Milo agreed, wore the costume, and was brought into the cage. He got the surprise of his life when he discovered that he was sharing the cage with a ferocious lion and immediately shouted for help. “Ilabas n’yo ako dito! Ayaw ko na! Mamamatay na ako!” or words to that effect. Suddenly, he heard the lions saying: “Tumahimik ka riyan at magtrabaho ka na lang. Pareho lang tayong trabahador dito!”
Anyway, our own Botanical Garden metamorphosed into a highly developed park. Portions were allotted to groups like the Baguio Apaches, the Chinese Chamber, Koreans, and Thai communities for them to maintain. A restaurant was allowed to operate and even the toilets were contracted out and payment was required to use it. The price to pay, of course, was that what used to be a serene place which took your breath away and brought closer to nature was no more.
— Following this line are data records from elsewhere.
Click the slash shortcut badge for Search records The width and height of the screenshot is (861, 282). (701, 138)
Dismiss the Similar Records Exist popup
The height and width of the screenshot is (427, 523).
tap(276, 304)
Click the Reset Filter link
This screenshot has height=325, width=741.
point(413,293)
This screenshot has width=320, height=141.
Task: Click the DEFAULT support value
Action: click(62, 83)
Of late, the season of joy was ushered in by the conversion of Botanical into a City of Lights and it was a welcome relief as it has become an evening destination for locals and visitors.
A virtual Christmas display of dazzling lights, it has drawn a huge crowd of spectators. The holiday spectacle at the park is masa-friendly as all it takes is P10 to enter to see lights-a-galore, something straight out of Star Wars or fantasy movies on the big screen.
Also, featured are traditional giant Christmas pine trees festooned with multi-colored lights, a recreation of the Nativity scene, and a showcase of holiday lights in every nook and cranny. A sight and a site to see and appreciate. Maybe one of these days, we can drop by.
Thanks to the City Environment and Parks Management Office for conceptualizing and implementing and more thanks to the private benefactors like Fernando Tiong, Peter Ng, and several others who literally lit up their pockets to make it possible.
Sigh.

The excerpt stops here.